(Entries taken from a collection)
━━━━━━━━━━━━━━━━━━━━━━━━━━━━━━

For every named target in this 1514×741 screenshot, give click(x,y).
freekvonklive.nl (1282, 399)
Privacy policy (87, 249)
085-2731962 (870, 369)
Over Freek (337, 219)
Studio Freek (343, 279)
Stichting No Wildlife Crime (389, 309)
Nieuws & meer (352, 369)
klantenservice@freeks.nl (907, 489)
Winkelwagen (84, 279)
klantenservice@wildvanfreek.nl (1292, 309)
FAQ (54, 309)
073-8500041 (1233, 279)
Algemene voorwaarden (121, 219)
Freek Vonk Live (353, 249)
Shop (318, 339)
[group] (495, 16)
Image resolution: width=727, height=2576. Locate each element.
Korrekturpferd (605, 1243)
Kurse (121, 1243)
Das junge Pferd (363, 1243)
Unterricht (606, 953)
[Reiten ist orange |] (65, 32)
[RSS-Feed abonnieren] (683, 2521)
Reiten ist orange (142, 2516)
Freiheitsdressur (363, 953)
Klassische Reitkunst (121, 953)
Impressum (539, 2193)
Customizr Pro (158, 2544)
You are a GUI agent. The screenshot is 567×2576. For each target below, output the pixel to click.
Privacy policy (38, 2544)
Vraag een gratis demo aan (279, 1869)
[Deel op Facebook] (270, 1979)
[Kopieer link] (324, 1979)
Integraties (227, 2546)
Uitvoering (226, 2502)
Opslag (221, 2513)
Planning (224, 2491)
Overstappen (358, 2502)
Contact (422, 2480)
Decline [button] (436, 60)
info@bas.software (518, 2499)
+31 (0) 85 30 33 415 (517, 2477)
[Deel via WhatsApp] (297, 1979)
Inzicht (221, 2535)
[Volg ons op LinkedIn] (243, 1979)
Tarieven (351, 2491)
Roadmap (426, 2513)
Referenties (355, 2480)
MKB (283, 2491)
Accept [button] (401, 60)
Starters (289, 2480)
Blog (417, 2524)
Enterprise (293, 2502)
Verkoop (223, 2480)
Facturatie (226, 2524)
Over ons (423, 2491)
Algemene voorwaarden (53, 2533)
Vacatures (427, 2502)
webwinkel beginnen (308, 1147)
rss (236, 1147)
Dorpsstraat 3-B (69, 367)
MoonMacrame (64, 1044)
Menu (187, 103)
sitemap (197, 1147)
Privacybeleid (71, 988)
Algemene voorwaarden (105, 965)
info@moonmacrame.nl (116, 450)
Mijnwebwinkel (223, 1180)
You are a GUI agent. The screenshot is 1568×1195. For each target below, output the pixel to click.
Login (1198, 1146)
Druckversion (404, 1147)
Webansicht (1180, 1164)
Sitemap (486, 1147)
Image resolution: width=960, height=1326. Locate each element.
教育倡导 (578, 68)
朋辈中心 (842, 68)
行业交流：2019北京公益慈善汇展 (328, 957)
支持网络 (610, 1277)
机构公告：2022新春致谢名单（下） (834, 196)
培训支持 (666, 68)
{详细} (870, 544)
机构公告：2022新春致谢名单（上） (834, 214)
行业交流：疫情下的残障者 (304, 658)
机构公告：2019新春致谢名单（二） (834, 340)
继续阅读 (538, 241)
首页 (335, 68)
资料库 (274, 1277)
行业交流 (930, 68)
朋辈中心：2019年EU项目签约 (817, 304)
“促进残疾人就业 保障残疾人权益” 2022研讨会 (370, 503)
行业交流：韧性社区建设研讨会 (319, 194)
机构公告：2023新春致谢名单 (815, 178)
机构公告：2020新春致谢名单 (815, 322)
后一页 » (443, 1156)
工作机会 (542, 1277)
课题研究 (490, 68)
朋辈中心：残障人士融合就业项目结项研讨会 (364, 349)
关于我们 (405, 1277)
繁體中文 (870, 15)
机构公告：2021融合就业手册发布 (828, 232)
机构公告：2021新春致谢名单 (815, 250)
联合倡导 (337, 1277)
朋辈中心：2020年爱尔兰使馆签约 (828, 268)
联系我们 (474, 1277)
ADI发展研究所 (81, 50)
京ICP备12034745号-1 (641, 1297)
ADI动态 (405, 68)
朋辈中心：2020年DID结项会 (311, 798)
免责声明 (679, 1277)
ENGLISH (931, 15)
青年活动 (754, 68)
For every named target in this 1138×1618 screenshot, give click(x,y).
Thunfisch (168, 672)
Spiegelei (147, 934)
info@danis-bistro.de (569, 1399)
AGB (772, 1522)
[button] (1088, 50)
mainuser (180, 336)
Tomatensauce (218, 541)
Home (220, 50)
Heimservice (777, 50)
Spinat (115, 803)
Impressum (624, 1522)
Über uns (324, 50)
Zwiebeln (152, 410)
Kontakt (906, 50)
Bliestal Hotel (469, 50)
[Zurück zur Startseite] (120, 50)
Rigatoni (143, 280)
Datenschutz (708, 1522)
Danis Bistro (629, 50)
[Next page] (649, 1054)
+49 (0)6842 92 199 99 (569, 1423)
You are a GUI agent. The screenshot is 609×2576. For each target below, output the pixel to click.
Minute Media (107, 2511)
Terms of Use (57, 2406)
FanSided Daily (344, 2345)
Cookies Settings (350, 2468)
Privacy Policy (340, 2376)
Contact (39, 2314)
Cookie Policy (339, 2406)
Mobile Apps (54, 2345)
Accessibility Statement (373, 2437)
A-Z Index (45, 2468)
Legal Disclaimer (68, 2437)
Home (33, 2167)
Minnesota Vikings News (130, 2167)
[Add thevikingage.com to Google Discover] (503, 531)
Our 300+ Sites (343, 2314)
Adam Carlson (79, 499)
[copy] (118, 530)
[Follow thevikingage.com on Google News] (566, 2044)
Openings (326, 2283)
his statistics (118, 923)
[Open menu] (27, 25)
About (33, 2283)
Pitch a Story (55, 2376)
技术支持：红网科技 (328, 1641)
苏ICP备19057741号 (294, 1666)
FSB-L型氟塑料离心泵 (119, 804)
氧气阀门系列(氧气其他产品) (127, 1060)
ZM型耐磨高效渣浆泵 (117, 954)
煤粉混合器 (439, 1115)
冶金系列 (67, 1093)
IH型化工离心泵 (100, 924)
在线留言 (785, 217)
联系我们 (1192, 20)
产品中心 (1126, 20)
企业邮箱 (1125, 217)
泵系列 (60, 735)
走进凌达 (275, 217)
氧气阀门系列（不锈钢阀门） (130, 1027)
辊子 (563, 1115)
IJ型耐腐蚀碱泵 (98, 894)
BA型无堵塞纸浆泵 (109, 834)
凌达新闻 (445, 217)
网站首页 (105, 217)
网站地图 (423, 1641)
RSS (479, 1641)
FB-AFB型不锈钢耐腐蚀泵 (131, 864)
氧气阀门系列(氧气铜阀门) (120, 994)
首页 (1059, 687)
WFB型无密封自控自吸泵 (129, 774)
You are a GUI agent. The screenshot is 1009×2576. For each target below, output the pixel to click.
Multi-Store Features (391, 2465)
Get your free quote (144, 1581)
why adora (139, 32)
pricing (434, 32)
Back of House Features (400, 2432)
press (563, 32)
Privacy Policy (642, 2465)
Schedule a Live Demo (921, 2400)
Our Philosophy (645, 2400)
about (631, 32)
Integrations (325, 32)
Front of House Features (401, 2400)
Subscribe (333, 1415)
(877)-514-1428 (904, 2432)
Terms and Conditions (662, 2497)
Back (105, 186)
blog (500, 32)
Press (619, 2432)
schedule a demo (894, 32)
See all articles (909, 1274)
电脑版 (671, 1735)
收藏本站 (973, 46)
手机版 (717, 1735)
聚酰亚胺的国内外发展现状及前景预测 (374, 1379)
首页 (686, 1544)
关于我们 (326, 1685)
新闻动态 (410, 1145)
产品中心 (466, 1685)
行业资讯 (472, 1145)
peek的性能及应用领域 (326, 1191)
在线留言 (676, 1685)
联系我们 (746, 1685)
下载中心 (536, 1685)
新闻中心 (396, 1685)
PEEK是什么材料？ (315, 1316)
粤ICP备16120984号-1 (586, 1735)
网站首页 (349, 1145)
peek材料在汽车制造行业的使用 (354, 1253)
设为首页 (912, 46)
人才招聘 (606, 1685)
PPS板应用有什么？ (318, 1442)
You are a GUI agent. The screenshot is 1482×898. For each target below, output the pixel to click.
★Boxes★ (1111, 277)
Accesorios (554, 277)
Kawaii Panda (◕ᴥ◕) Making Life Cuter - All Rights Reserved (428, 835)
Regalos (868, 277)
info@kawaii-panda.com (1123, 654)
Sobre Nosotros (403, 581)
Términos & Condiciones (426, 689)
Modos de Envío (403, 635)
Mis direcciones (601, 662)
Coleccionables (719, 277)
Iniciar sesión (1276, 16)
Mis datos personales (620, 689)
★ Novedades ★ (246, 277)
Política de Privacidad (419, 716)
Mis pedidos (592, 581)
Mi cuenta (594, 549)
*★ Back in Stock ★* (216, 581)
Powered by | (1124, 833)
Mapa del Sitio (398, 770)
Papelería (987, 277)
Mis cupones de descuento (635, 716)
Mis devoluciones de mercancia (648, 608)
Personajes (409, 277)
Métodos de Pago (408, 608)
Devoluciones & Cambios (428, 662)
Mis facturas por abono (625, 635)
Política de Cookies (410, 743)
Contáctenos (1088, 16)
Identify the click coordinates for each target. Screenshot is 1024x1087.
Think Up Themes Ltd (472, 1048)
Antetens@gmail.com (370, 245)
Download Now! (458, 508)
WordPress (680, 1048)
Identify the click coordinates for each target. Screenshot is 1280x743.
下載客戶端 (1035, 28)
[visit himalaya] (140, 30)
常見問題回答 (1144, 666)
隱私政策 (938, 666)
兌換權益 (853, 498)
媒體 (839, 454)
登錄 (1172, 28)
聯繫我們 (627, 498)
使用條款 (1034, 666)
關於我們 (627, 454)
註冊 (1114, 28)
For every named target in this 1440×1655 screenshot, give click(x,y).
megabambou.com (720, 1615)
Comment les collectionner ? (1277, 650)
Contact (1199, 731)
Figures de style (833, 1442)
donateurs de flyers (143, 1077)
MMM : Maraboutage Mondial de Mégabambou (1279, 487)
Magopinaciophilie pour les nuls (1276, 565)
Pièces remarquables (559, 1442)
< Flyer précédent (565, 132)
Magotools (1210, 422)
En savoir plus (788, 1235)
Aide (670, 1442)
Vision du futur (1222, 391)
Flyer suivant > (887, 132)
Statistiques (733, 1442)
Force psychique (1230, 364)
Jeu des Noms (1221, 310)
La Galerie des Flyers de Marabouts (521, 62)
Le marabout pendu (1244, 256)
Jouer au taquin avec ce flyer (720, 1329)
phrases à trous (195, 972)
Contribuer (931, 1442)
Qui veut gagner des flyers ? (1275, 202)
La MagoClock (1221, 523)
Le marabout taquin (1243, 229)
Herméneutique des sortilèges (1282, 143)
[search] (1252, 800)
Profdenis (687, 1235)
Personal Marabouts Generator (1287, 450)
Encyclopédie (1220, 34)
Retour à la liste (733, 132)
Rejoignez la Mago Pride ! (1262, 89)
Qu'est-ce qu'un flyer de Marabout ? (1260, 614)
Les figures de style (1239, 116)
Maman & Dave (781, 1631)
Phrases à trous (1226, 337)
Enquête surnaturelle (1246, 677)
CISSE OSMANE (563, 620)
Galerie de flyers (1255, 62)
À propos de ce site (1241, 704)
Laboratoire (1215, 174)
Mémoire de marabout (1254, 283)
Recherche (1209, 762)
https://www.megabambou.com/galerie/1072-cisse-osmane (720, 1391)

━━━━━━━━━━━━━━━━━━━━━━━━━━━━━━

#### AIM OF THE EXERCISE:
Give as a JSON list of strings, one per line and with blank lines left out, the entries starting with the line containing "Menu (187, 103)" and going on through the line containing "机构公告：2020新春致谢名单 (815, 322)".

#### FULL OUTPUT:
[
  "Menu (187, 103)",
  "sitemap (197, 1147)",
  "Privacybeleid (71, 988)",
  "Algemene voorwaarden (105, 965)",
  "info@moonmacrame.nl (116, 450)",
  "Mijnwebwinkel (223, 1180)",
  "You are a GUI agent. The screenshot is 1568×1195. For each target below, output the pixel to click.",
  "Login (1198, 1146)",
  "Druckversion (404, 1147)",
  "Webansicht (1180, 1164)",
  "Sitemap (486, 1147)",
  "Image resolution: width=960, height=1326. Locate each element.",
  "教育倡导 (578, 68)",
  "朋辈中心 (842, 68)",
  "行业交流：2019北京公益慈善汇展 (328, 957)",
  "支持网络 (610, 1277)",
  "机构公告：2022新春致谢名单（下） (834, 196)",
  "培训支持 (666, 68)",
  "{详细} (870, 544)",
  "机构公告：2022新春致谢名单（上） (834, 214)",
  "行业交流：疫情下的残障者 (304, 658)",
  "机构公告：2019新春致谢名单（二） (834, 340)",
  "继续阅读 (538, 241)",
  "首页 (335, 68)",
  "资料库 (274, 1277)",
  "行业交流 (930, 68)",
  "朋辈中心：2019年EU项目签约 (817, 304)",
  "“促进残疾人就业 保障残疾人权益” 2022研讨会 (370, 503)",
  "行业交流：韧性社区建设研讨会 (319, 194)",
  "机构公告：2023新春致谢名单 (815, 178)",
  "机构公告：2020新春致谢名单 (815, 322)"
]